GREFFIER LORS DES DEBATS :
M. O P
COMPOSITION DE LA COUR LORS DU DELIBERE : Mme AD AE-AF en a rendu compte à la Cour composée en outre de :
Mme R-Thérèse GILIBERT, Présidente de chambre,
Mme Pascale PELISSERO, Conseillère,
et Mme AD AE-AF, Conseillère,
qui en ont délibéré conformément à la loi.
PRONONCE : Le 10 Janvier 2017, par mise à disposition de l’arrêt au greffe de la Cour, les parties en ayant été préalablement avisées dans les conditions prévues au 2e alinéa de l’article 450 du code de procédure civile, Mme R-Thérèse GILIBERT, Présidente a signé la minute avec M. O P, Greffier.
*
**
DECISION Par acte authentique reçu le 8 juin 1983, M. G H aux droits duquel viennent désormais Mme I H épouse Y et M. M H par l’effet d’une donation partage, a donné à bail rural à M. A X une parcelle de terre sise à Vraignes-en-Vermandois (Somme), lieudit « XXX », cadastrée section XXX, d’une contenance de 3 ha 58 a et XXX
Le tribunal paritaire des baux ruraux de Péronne saisi le 3 janvier 2014 par Mme I H épouse Y et M. M H d’une requête aux fins de voir prononcer la résiliation du bail rural motivée par le défaut d’exploitation par le preneur et par l’existence d’une sous-location et en dommages et intérêts, après échec de la tentative de conciliation, par jugement du 27 janvier 2015, et aux termes de son dispositif pour l’essentiel, a rejeté la demande des bailleurs en résiliation et en dommages et intérêts et les a condamnés à payer à M. A X la somme de 1.500 € au titre de l’article 700 du code de procédure civile ainsi qu’aux dépens.

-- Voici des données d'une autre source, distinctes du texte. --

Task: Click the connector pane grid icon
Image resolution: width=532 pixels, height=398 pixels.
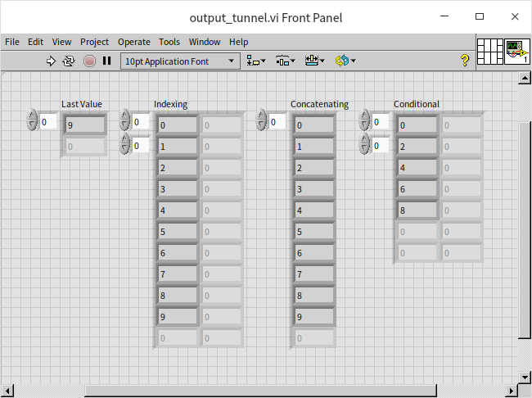Action: pos(489,52)
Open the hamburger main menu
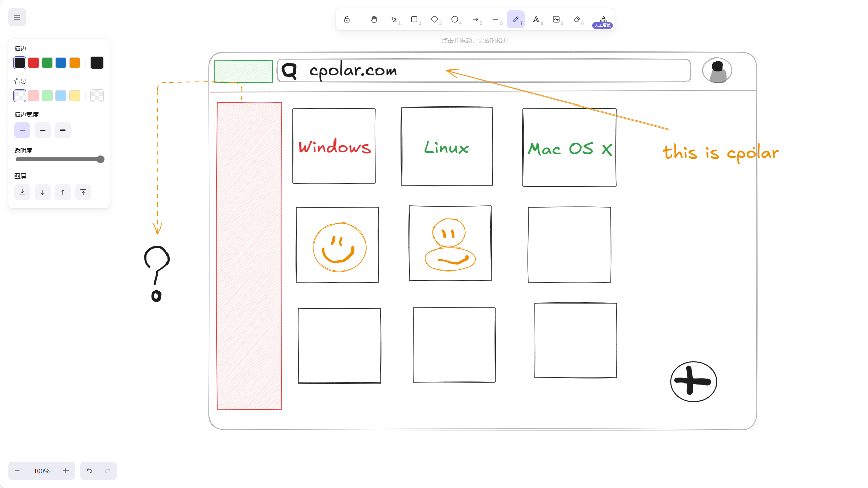 17,17
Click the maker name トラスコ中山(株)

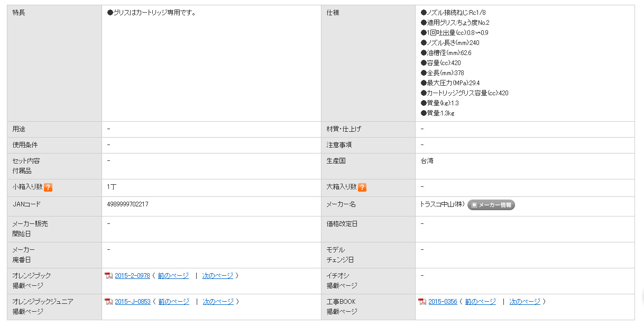click(443, 204)
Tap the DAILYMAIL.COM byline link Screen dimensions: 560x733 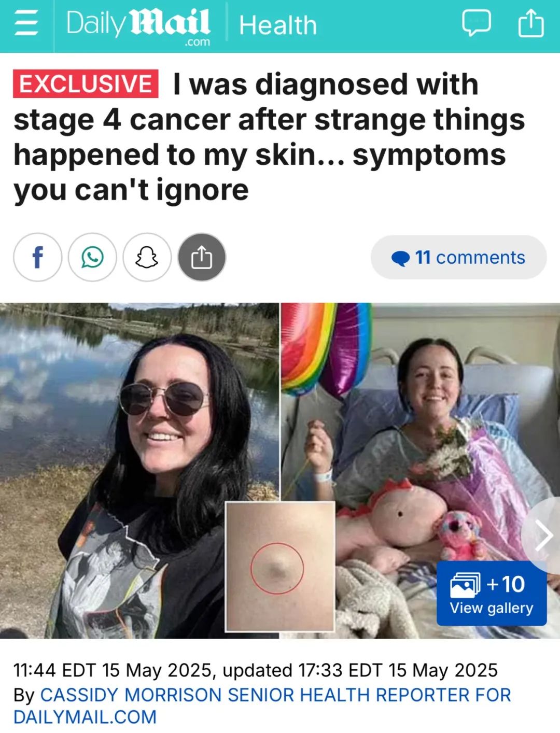tap(85, 717)
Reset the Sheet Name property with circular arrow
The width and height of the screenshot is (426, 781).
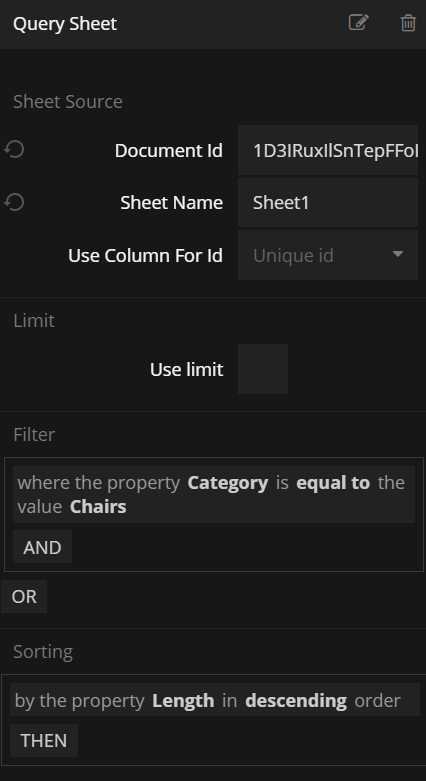click(14, 202)
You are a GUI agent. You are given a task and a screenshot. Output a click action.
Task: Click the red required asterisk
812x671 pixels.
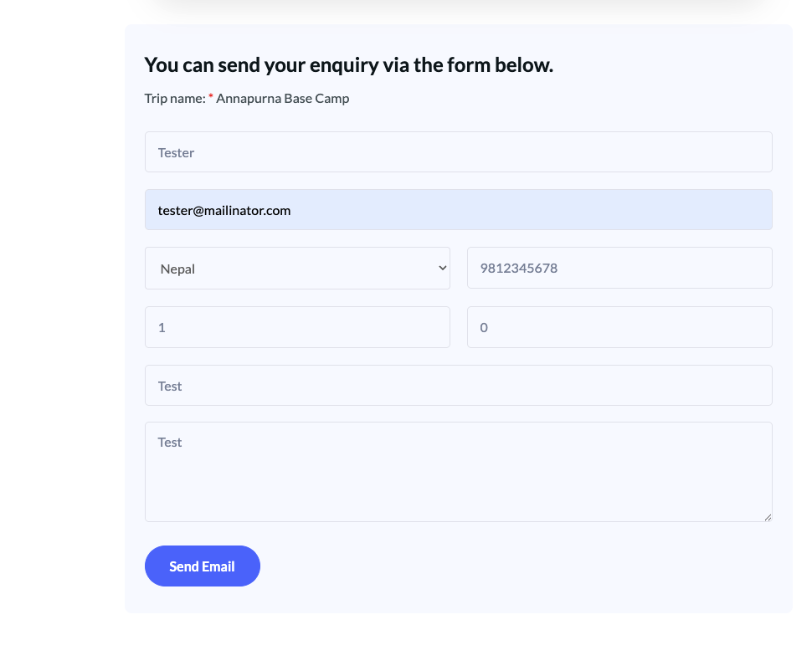[211, 98]
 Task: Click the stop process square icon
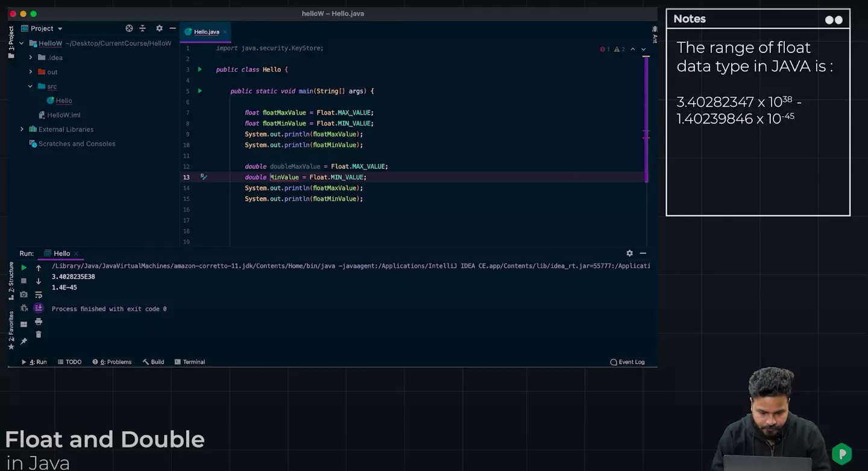click(24, 281)
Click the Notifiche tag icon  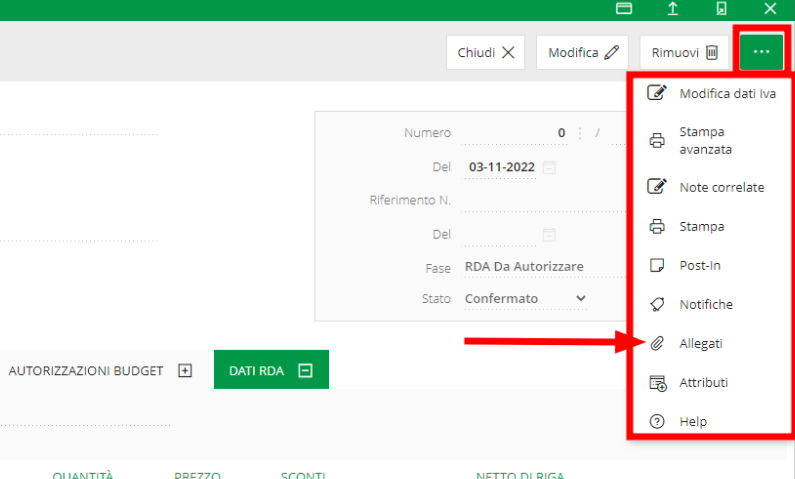coord(657,304)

Le tribunal a jugé que les bailleurs étaient défaillants dans la charge la charge de la preuve qui leur incombait d’un défaut d’exploitation personnelle par M. A X des terres données à bail alors que celui-ci fournissait pour sa part des éléments qui réunis, constituaient un faisceau d’indices plus convaincant allant dans le sens d’une exploitation personnelle. Le tribunal a par ailleurs considéré que l’éventuelle entorse aux règles d’attribution d’une pension de retraite résultant de l’exploitation d’une surface supérieure à une parcelle dite de subsistance ne constituait pas une infraction au statut du fermage et ne pouvait donc emporter pas la résiliation du bail.
Ce jugement a été notifié à Mme I H épouse Y et M. M H, par lettre recommandée avec demande d’avis de réception reçue le 31 janvier 2015.
Par lettre recommandée avec demande d’avis de réception reçue le 11 février 2015 au greffe de la cour, Mme I H épouse Y et M. M H ont interjeté appel de ce jugement.
Les parties ont été régulièrement convoquées par les soins du greffe à l’audience du 24 mai 2016 au cours de laquelle l’affaire a été renvoyée à l’audience du 8 novembre 2016.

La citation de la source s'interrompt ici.